Acute right ventricular (RV) hypertension may result in hemodynamic collapse. The associated reduction in left ventricular (LV) end-diastolic volume is thought to result from reduced RV output (secondary to RV ischemia) and adverse direct ventricular interaction. Aortic constriction improves cardiac function in these circumstances; this has been attributed to a reversal of the RV ischemia caused by an increased coronary perfusion pressure. We hypothesized that altered ventricular interaction, potentially via altered septal mechanics, may also contribute to the beneficial effects of aortic constriction.

METHODS AND RESULTS

We instrumented nine dogs with ultrasonic dimension crystals to measure RV segment length, septum-to-RV free wall and septum-to-LV free wall diameters, and LV anterioposterior diameter. Catheter-tipped manometers were used to measure LV and RV pressures. Pericardial pressure was measured with flat, liquid-containing balloon transducers. Inflatable cuff constrictors were placed on the pulmonary artery (PA) and aorta, and a flow probe was placed on the PA. The right coronary artery (RCA) was perfused independently by a roller pump calibrated for flow. During moderate PA constriction, while RCA pressure was maintained at control level, RCA flow did not change significantly (15.8 +/- 6.2 to 16.9 +/- 11.5 mL/min) and was similar during severe PA constriction (18.6 +/- 9.8 mL/min).
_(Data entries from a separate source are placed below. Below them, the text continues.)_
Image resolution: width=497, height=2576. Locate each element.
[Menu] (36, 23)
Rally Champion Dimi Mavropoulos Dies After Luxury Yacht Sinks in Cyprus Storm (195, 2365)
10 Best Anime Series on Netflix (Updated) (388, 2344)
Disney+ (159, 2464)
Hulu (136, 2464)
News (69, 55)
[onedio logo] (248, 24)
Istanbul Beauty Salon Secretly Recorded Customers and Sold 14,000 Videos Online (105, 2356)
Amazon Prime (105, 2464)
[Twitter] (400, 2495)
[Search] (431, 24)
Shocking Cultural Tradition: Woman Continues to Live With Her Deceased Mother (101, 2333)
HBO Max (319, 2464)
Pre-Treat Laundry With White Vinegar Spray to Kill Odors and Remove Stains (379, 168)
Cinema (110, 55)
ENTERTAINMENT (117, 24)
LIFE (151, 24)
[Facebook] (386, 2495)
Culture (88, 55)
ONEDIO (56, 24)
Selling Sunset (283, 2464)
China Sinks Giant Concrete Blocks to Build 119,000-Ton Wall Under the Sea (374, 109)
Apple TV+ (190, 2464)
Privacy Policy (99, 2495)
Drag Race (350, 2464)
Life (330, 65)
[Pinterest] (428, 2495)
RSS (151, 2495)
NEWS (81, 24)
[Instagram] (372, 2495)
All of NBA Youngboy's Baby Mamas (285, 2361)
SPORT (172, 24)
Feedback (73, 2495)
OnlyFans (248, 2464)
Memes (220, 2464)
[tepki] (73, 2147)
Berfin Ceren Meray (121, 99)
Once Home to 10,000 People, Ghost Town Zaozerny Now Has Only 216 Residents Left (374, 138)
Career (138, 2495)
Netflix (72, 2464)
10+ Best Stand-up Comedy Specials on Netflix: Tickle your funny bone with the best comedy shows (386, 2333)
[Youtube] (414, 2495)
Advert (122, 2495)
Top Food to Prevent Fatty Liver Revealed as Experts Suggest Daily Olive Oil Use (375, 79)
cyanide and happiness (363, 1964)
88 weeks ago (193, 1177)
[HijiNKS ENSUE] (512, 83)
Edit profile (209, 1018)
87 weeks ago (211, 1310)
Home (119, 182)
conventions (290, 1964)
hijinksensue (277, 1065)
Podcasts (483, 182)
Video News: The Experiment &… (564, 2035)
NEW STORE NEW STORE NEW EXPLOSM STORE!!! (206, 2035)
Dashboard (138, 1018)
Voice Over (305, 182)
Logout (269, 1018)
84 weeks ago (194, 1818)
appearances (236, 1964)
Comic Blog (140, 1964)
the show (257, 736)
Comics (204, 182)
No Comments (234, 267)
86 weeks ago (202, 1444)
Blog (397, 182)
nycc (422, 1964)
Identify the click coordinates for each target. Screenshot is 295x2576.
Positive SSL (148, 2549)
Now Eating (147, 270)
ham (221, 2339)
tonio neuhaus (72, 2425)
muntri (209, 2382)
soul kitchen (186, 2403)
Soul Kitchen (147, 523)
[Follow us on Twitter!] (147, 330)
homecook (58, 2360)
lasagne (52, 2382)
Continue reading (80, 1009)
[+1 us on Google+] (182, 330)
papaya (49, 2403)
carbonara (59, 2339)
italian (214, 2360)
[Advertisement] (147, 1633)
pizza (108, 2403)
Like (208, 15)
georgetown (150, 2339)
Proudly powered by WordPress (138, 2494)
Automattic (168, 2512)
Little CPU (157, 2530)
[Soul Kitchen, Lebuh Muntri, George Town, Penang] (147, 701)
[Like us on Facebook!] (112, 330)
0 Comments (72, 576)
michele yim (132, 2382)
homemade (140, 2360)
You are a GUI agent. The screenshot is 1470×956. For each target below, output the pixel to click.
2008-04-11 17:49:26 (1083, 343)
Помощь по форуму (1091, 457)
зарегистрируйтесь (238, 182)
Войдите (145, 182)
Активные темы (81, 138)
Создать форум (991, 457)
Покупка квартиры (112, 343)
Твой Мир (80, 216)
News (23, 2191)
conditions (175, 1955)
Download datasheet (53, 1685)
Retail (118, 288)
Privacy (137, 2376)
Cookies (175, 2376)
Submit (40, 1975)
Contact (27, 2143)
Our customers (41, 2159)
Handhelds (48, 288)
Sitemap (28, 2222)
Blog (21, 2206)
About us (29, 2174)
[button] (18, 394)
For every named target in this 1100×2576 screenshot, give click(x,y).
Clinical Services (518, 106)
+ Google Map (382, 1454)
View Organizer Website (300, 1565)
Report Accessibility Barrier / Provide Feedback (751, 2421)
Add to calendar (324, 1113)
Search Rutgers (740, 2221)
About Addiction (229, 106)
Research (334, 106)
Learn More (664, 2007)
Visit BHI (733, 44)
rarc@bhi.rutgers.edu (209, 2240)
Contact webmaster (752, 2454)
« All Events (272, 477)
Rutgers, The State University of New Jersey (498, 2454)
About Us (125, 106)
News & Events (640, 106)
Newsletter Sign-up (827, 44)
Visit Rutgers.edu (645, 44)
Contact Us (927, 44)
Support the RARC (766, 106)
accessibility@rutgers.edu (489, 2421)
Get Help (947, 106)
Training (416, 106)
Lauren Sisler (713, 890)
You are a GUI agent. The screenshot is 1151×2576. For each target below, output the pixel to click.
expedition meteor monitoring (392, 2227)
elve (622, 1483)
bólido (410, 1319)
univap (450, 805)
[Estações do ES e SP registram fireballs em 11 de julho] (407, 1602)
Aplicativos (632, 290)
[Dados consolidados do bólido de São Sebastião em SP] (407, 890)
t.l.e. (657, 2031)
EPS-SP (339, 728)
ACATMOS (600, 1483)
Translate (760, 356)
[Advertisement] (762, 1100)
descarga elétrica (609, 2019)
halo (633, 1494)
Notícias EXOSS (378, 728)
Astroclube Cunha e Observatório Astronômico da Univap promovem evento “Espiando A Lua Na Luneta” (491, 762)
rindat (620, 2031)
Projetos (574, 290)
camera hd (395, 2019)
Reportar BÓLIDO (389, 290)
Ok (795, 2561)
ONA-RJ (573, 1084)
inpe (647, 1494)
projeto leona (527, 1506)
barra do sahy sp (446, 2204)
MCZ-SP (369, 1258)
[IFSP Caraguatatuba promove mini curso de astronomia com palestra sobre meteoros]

During severe PA constriction, RV stroke volume decreased from a control value of 10.3 +/- 4.9 to 2.3 +/- 1.4 mL/beat (P < .05). When aortic constriction was added while RCA pressure was maintained at control level, there was an increase in RV stroke volume to 4.5 +/- 2.0 mL/beat (P < .05) with no associated change in RCA flow (17.8 +/- 9.5 mL/min). However, pressure-dimension loops clearly demonstrated changes in diastolic and systolic ventricular interaction; with aortic constriction, there was a large increase in the transeptal pressure gradient associated with a rightward septal shift. During either isolated severe PA constriction or simultaneous severe PA and aortic constriction, RCA flow was increased until RCA pressure was approximately equal to that in the aorta. This produced an increase in RCA flow of 50% (P < .05); however, this increase in coronary flow was ineffective in improving any measure of RV function.

CONCLUSIONS

In this model of acute RV hypertension, aortic constriction improves cardiac function, at least in part, by altering ventricular interaction independent of changes in RCA flow. Changes in RCA flow do not appear to have a significant impact on cardiac function in this model in which coronary artery pressure was maintained at normal or increased levels.